Page 12 of Election


  That's when I get bitter, when I start wondering how it is that Bill Clinton got to be President and Clarence Thomas got to sit on the Supreme Court, while I ended up here, surrounded by men who have nicknames for their penises, and talk about them like they're old friends. The only difference was that Bill and Clarence lied and I told the truth.

  Mostly I keep a low profile around the lot, try to get along with everyone and not make waves. I even kept my mouth shut the other day, when Stan and Rudy defended the rapists from Glen Ridge. The boys were convicted, but the judge gave them such light sentences that the whole process got reduced to a joke. People do more time for possessing a bag of pot than shoving a broomstick up the vagina of a retarded girl. It just makes you crazy to think about it.

  “Hey,” said Rudy, “she shouldn't have been down there in the first place. What did she think? They wanted to play Monopoly?”

  “I hear she had big tits,” Stan added, as if this had anything to do with anything. “A major pair of hooters.”

  I could have said something, but what difference would it have made? Stan and Rudy are grown men. It's too late to shape their minds, to teach them values and a sense of compassion. You have to do that when kids are young, before their personalities harden and they come to love their own ignorance. And besides, what right did I have to be holier-than-thou with anyone? My only consolation was that Frank junior walked away from the conversation, shaking his head in disgust. He was one of mine, and maybe that had made a difference.

  TAMMY WARREN

  SO MOM WAS WRONG. They don't whack us with rulers at Immaculate Mary. The school's so broke they probably can't afford rulers to whack us with. They also can't afford computers, a gym, or chalk for the blackboards. We even have to supply our own writing paper, believe it or not.

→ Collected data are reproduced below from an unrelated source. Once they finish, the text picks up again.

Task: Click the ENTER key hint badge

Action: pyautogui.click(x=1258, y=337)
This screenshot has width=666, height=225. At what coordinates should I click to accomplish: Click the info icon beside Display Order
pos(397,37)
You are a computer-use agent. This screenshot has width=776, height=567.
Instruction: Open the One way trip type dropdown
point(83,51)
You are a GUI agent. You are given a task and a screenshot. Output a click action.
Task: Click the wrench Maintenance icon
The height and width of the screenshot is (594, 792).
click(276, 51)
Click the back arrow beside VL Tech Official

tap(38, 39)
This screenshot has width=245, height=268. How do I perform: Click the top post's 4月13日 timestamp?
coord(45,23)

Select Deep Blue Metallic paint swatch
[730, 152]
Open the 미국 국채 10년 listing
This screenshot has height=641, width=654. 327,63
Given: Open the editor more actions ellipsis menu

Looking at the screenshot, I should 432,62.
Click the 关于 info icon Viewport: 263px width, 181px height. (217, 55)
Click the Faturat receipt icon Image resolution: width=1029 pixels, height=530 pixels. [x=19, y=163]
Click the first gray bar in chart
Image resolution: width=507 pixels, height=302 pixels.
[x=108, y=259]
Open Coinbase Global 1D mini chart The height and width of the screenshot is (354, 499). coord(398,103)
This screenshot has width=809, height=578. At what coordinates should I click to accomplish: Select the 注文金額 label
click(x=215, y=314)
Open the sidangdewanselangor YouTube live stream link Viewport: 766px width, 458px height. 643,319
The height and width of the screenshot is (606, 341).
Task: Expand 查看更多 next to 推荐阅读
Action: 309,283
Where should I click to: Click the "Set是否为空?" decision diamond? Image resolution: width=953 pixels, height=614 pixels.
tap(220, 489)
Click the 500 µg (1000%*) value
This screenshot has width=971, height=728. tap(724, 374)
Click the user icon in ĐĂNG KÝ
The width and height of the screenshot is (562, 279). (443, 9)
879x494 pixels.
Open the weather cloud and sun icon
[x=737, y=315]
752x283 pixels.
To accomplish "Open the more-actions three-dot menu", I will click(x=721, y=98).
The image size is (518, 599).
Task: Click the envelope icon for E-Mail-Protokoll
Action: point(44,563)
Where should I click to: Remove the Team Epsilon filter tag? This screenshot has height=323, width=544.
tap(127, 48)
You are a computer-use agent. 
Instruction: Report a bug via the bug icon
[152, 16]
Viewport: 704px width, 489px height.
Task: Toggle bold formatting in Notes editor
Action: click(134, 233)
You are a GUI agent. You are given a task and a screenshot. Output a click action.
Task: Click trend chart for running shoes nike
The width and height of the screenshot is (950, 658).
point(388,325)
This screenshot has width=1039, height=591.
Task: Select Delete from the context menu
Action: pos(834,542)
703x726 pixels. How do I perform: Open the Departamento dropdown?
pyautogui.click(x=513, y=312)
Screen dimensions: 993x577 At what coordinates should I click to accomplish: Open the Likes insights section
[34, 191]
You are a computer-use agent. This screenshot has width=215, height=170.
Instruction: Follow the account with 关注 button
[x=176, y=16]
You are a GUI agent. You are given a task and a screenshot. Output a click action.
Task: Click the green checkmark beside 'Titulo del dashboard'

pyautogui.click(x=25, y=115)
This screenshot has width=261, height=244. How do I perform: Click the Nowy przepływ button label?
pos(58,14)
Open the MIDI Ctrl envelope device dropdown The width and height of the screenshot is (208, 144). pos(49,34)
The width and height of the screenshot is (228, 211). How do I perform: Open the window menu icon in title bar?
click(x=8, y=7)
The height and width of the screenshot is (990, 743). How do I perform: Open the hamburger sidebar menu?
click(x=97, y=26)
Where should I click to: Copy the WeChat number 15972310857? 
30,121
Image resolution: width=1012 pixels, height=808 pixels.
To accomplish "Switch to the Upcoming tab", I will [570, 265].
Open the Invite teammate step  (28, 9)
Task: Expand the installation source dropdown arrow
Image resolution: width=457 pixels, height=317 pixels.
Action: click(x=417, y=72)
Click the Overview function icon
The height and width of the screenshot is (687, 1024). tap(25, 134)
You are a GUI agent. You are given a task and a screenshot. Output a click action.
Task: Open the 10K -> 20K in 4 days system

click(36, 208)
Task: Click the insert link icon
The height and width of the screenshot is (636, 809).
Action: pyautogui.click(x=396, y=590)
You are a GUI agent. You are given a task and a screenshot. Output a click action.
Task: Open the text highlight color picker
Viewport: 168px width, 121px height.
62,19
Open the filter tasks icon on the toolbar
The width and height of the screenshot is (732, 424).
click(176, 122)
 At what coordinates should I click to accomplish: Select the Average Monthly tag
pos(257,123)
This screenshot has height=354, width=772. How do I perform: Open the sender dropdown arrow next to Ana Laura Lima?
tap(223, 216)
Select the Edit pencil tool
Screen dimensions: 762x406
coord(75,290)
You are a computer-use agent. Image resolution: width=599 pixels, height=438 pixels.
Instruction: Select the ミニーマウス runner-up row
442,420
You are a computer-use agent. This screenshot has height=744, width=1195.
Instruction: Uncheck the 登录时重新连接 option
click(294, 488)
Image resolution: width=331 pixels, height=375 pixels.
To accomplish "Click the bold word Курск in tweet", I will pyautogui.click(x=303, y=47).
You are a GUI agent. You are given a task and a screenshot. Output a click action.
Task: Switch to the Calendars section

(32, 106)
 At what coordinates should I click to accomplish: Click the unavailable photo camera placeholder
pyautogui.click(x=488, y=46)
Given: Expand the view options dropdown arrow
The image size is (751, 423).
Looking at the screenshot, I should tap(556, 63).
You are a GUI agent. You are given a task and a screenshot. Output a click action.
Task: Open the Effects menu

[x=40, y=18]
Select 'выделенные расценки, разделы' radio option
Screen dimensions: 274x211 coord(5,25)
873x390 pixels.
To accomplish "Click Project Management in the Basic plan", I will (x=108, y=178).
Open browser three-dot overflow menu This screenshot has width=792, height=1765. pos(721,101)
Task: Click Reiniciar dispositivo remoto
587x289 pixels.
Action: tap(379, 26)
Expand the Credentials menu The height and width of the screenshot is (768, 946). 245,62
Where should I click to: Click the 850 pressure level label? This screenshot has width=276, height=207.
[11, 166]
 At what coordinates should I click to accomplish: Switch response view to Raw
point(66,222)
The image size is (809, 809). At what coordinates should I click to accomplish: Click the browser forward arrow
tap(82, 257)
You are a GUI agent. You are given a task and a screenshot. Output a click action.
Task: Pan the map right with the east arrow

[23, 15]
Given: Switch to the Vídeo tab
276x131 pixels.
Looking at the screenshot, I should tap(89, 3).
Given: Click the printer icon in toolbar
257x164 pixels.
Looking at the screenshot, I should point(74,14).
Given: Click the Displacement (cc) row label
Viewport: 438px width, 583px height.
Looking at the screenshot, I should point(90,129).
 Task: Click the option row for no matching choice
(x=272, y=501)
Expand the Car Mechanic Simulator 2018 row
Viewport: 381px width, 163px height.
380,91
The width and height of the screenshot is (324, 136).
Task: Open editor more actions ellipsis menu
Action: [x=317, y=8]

  The teachers don't get paid much and sometimes it shows. We have a couple of good ones, fresh out of college, but everyone knows they'll be gone in a year or two, as soon as something better comes along. To make ends meet, my English teacher drives the van that picks us up in the morning. I teased him about it once, and he told me to shut up.

  Even though I'm not a Catholic and have no desire to become one, they still make me take the religion class. It's not much of an advertisement for Catholicism, let me tell you. We don't have textbooks and we don't really discuss anything. When the Monsignor's in a bad mood, he just rants and raves for forty-five minutes. When he's in a good mood he runs the class like a quiz show, tossing off easy questions like Alex Trebek in a backwards collar.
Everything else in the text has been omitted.